IPv6 has a different representation format, where one (and only one) sequence of fields containing only 0 bytes may be replaced by a single '::', turning '2001:0:0:1:0:2' into '2001::1:0:2'.
I never quite understood why they chose to reuse the colon as a separator character, because this is problematic when you want to append a port number. '2001::1:0:2:8080' could either be '2001:0:0:1:0:2 on port 8080', or '2001:0:1:0:2:8080 on the default port'. The following (ugly) syntax is used to resolve that ambiguity: [2001::1:0:2]:8080.
More IPv6 hackery: When using a link-local address (every interface has a link-local IPv6 address), you can append a zone index to the address in the brackets as routing information of where to send the link local request. For windows it's the interface number, for Unixes it's the interface name.

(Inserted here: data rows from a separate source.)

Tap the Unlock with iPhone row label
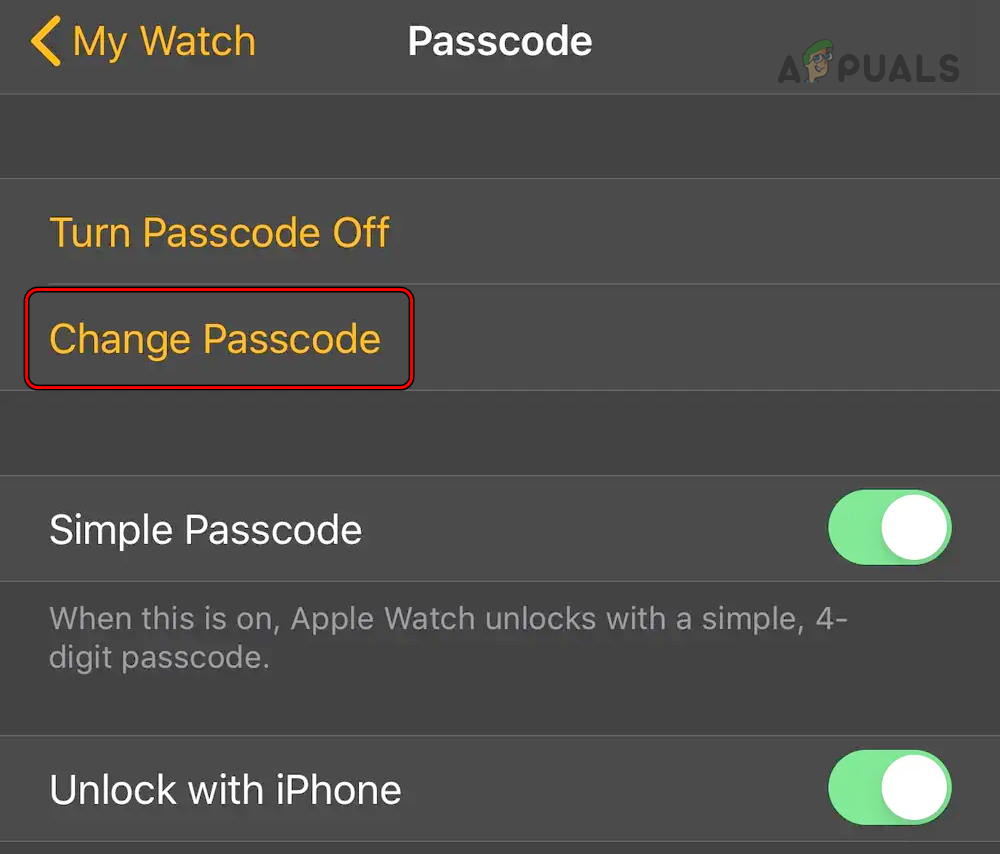The width and height of the screenshot is (1000, 854). [225, 788]
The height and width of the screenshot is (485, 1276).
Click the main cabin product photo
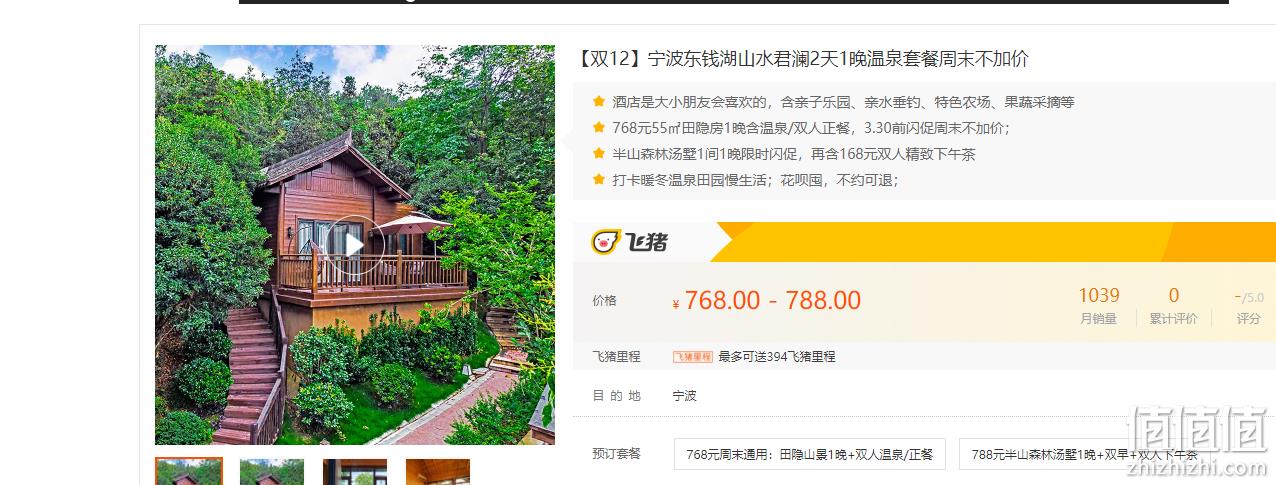coord(355,245)
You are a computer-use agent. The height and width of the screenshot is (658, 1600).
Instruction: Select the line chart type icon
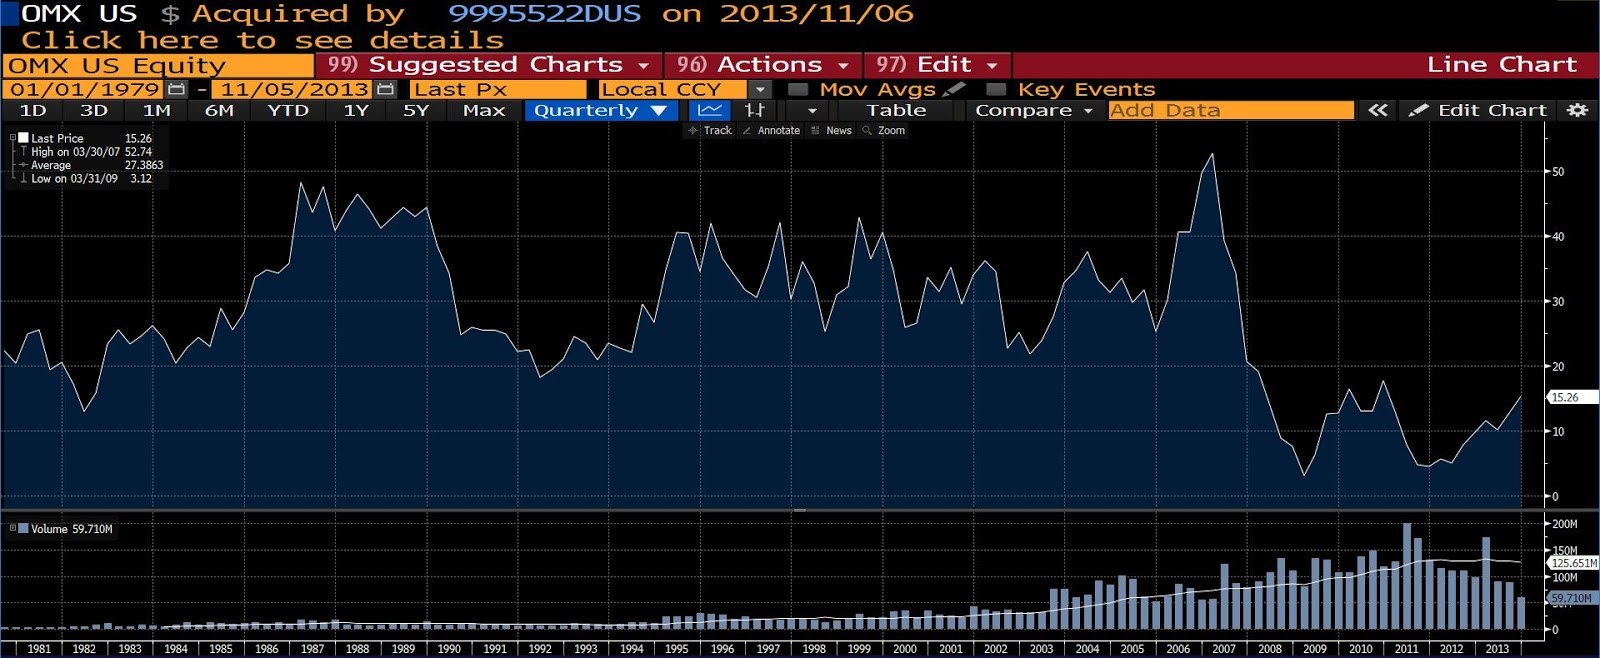click(x=709, y=110)
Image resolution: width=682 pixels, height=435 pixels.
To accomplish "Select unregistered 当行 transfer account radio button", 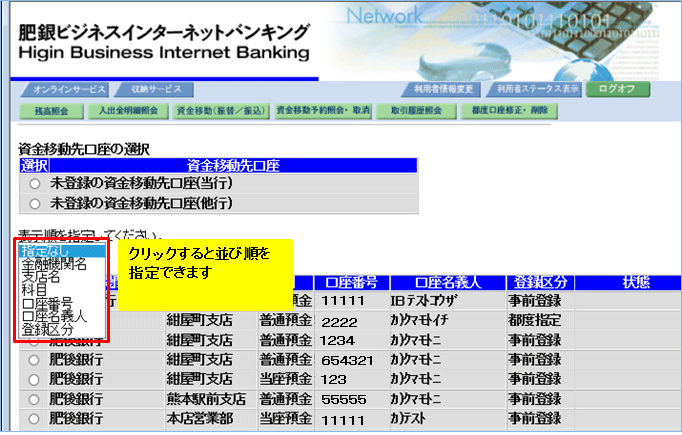I will tap(35, 184).
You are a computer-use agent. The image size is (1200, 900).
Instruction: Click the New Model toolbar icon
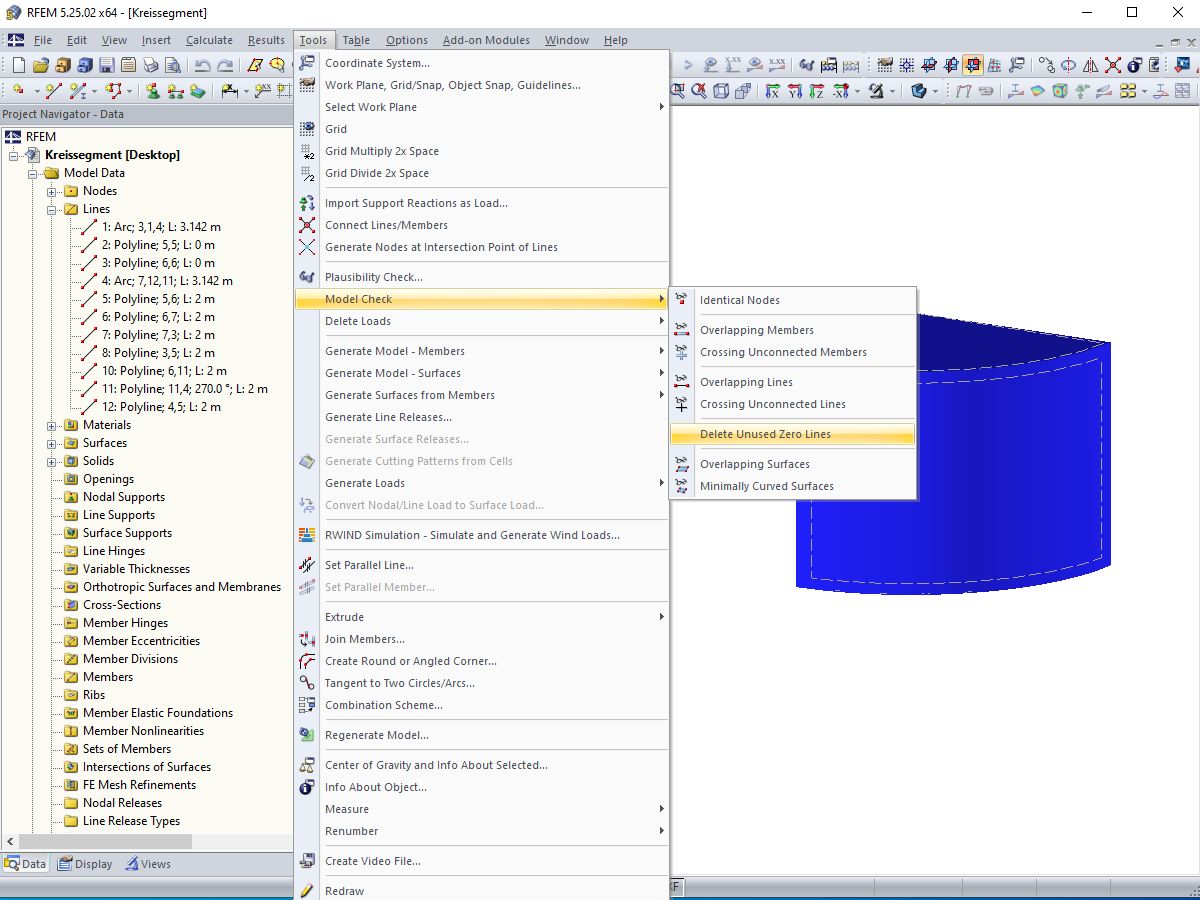coord(19,65)
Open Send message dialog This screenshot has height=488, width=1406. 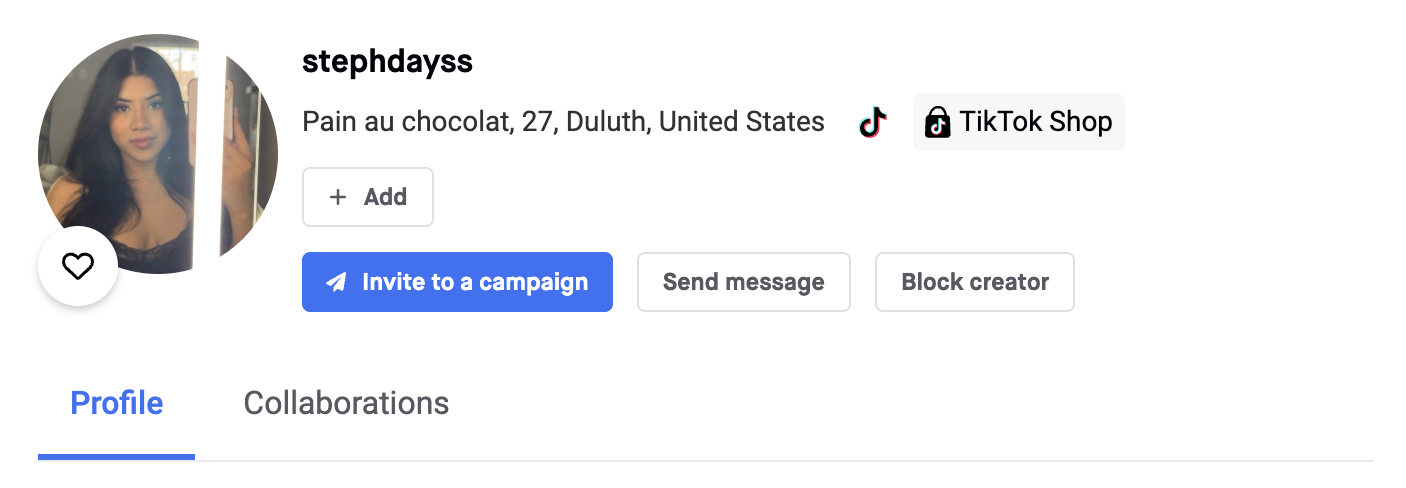(x=743, y=282)

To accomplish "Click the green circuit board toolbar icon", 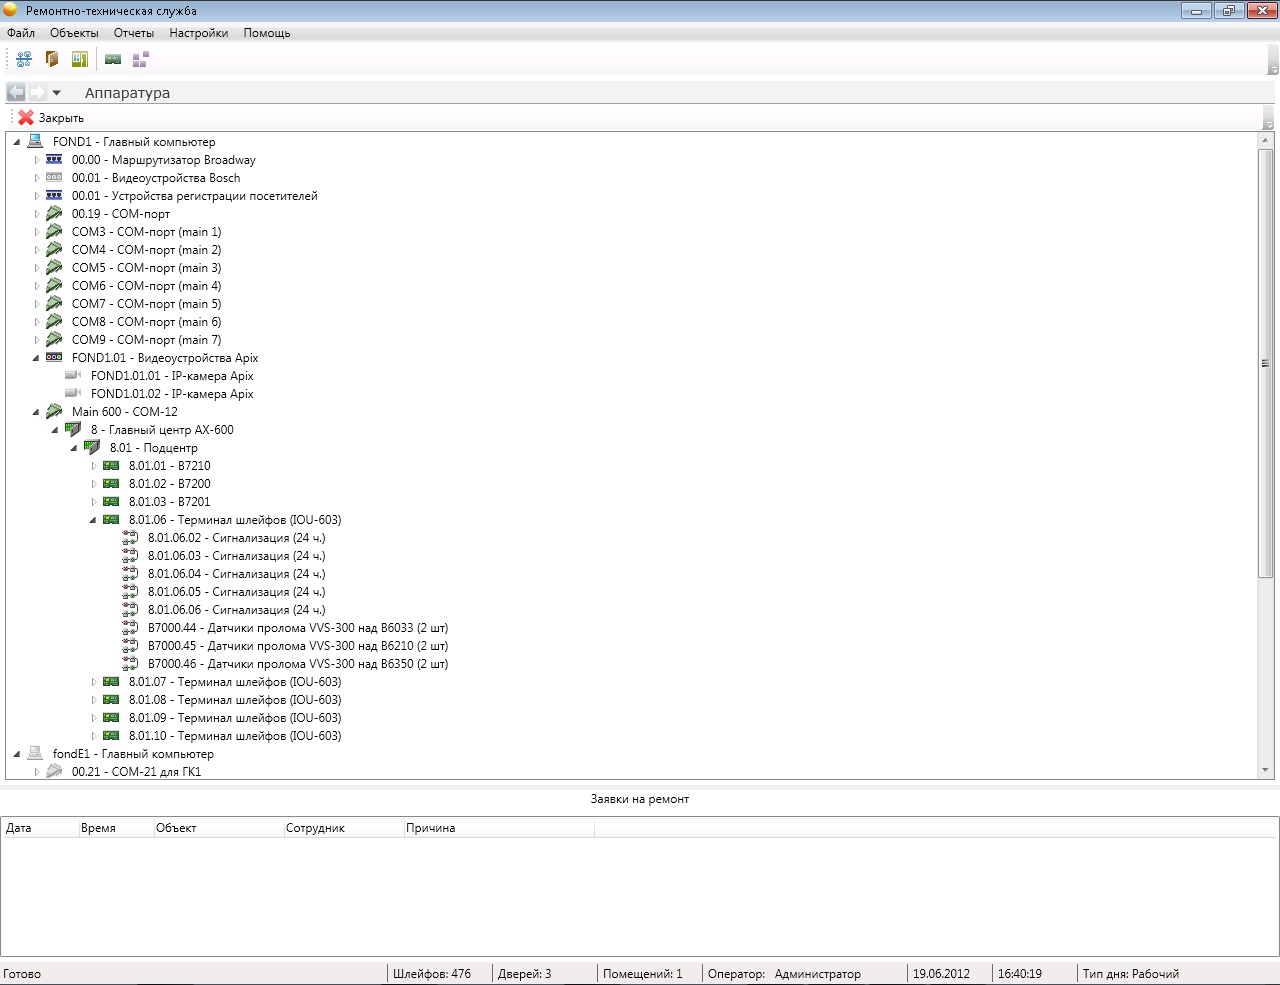I will (x=113, y=60).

To test this out, first find a link-local address on your network. To find all link-local addresses on eth0, use this command to ping the all-nodes link-local multicast group:
ping6 -I eth0 -c 2 ff02::1
Now append the percent sign and zone index to the address and connect to the host on a port that is probably open.
This is not true. 0.0.0.0 may end up at localhost for you, but it's not localhost. I just get:
PING 0.0.0.0 (0.0.0.0): 56 data bytes
ping: sendto: No route to host
From what I can tell, the use of '0' or '0.0.0.0' as a destination address is not official. It should only be used as a source address. From RFC 5735 - Special USe IPv4 Addresses:
0.0.0.0/8 - Addresses in this block refer to source hosts on "this"
network. Address 0.0.0.0/32 may be used as a source address for this
host on this network; other addresses within 0.0.0.0/8 may be used to
refer to specified hosts on this network.
Support for it looks to be flaky. 'ping 0' and 'ping 0.0.0.0' work for me on various Linuxes ("64 bytes from 127.0.0.1: icmp_seq=1 ttl=64 time=0.026 ms"), but not on Windows 7 ("sendto: Cannot assign requested address") or Windows Server 2003 ("Destination specified is invalid").
My understanding is that 0.0.0.0 is the opposite of localhost as binding a daemon to 0 would bind that service to every interface and on any available IP. This means if you have MySQL (for example) listening on 0, it's not just listening on your localhost address but also on any WAN / LAN IPs you have as well.
#!/usr/bin/ruby
a, b, c, d = $*[0].split('.').map(&:to_i)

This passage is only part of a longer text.